This is how you can make some awesome marbleized looking Easter Eggs quickly and easily, without a lot of mess and spending a lot of money. Here’s what
Source: How to Make Shaving Cream Easter Egg Dye
I found a link on pinterest the other day that I just thought “Ooh, eggs and shaving foam”, pinning it for another day. Then I thought, let’s actually look at the method! It looks so, so simple. We’ve been planning on trying to make natural dyes (raspberries, coffee, etc) to paint some eggs here in school, but this method is much simpler and easier to put together.
In fact, I’ve put the ingredients on my shopping list to try at home!
Super Glue Fingerprint Fuming.
This is the instructable page of all 8 steps showing how to use superglue to capture fingerprints with very simple, everyday equipment. I especially like the computer editing aspect at the end, the 8th step, and wonder how creative someone could be to incorporate this into more of a STEAM project than STEM.
Let me know if you have any arty fingerprints you’ve done yourself!
The Science Spot: Science Classroom has a nifty little collection of Science projects – Element Trading Cards (with worksheets), Bursting Balloons (looking at Charles’ Law) and two Christmas themed activities.
The first one (Christmas Chromatography – Deck the Halls with Science) is something that popped up from a colleague in my inbox over a year ago for a Christmas now long forgotten! The actual link is to a pdf worksheet that can be downloaded and printed, but the basics of it are: draw a bulb, cut it out, put ink on it, make a colourful chromatography bulb to then hang up once they’re all dry. The worksheet comes with handy shapes to use as templates for your bulbs and a method of chromatography using water and pipe cleaners.
Of course, if you have access to coffee filters, you can do this at home and make yourself a pretty garland of “lights” as a family – explaining the science of course!

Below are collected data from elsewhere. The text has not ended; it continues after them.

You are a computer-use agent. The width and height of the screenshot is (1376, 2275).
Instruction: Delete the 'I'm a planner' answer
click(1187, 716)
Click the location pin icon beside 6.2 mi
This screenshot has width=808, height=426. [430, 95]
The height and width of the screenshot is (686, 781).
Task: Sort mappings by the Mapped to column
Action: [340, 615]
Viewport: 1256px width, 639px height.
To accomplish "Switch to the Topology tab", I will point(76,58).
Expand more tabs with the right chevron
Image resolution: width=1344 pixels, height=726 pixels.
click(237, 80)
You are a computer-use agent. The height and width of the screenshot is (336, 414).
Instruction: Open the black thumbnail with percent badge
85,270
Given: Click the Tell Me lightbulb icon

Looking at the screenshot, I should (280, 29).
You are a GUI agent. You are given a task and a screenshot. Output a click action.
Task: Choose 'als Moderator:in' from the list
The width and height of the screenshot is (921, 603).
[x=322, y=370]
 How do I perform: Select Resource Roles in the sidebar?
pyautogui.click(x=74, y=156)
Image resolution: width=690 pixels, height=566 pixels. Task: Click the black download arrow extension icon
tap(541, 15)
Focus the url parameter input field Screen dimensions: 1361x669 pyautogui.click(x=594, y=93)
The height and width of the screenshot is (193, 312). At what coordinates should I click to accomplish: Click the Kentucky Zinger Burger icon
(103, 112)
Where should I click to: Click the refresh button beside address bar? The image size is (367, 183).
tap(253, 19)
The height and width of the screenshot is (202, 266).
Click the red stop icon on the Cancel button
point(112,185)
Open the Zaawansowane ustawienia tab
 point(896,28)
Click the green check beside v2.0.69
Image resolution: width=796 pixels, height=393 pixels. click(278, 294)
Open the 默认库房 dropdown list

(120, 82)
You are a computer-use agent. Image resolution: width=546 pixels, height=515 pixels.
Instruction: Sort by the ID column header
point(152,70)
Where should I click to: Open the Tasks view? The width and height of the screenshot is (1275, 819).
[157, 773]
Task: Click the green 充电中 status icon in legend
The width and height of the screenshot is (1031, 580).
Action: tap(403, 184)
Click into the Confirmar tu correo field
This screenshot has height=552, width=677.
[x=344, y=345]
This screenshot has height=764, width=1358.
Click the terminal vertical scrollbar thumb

The science spot page even says that this activity could be adapted for Easter eggs, flowers or rainbows. What other holidays or events could be used? July 4th, perhaps? Valentines hearts, scary Halloween monsters? Maybe fireworks if it was done right. Or, using filter paper pre-cut to form the letters of your school, get students to make them colourful in preparation for or during an Open Evening. Or just to put your teaching name up on the wall!
The second Christmas based activity they have is The Case of the Christmas Cookie Mystery, which I think I have seen before, but never tried. Pdf worksheets and details are available for download and this activity involves testing six powder samples to find the Christmas Cookie Mix. Again, this one can probably be adapted for other holidays, but would make an excellent end of year activity for Science class, STEM session, extended tutor time. Maybe then make your students make a pretty light-bulb garland in the last few minutes of the Christmas lesson!
Invitation to Build: Gumdrop Christmas Trees – Left Brain Craft Brain.
Okay, we’ve done challenges like this before in STEM club – spaghetti towers, marshmallows are far too messy, “buy” different types of building materials. I think one year we did it as part of STEM week and had to balance Creme Eggs on the top of a tower! It had never occurred to me to make this twist and make a Christmas Tree version!
Maybe part of the challenge could be to hold a particular star or tree ornament.
I love how you can adapt the other challenges, involve a planning session to get students to look into the best shapes involved to make a tower and then devote an hour to building a Christmas Tree. I think it would also be incredibly useful in an end of term lesson or even for a tutor-time activity. There might not be time to add it in for this year, but perhaps next year!
Melting Ice Experiment – Inspiration Laboratories.
I remember seeing a video about melting ice on metal and wood blocks years ago and being simply amazed, and I love the next step that Inspiration Laboratories takes on it. Especially with a Wintery slant.
This would be so achievable in a STEM session, or fun end of term lesson, especially if you then took the worst surface and added salt, rock salt, other harmless white chemical and then compared with surfaces. For example, if metal is the best, can a chemical on a wooden surface make it better than metal?
Could you find enough stones, or a house brick, a paving slab, something akin to tarmac and test “outdoor” surfaces?
A quick little pinterest search and I came across this list of 24 STEAM based ideas and I wanted to share it before I made my way through the list looking at which ones I want to do (either at home or at work!). I wasn’t even searching for anything Christmassy! And now I possibly won’t have to due to using Left Brain Craft Brain’s already compiled list! Especially as it includes Art with the usual STEM subjects.
Christmas STEAM Advent Calendar: 25 Days of Learning Play – Left Brain Craft Brain.
And, yes, I know it’s a few days early, and not quite December yet, but people need to plan!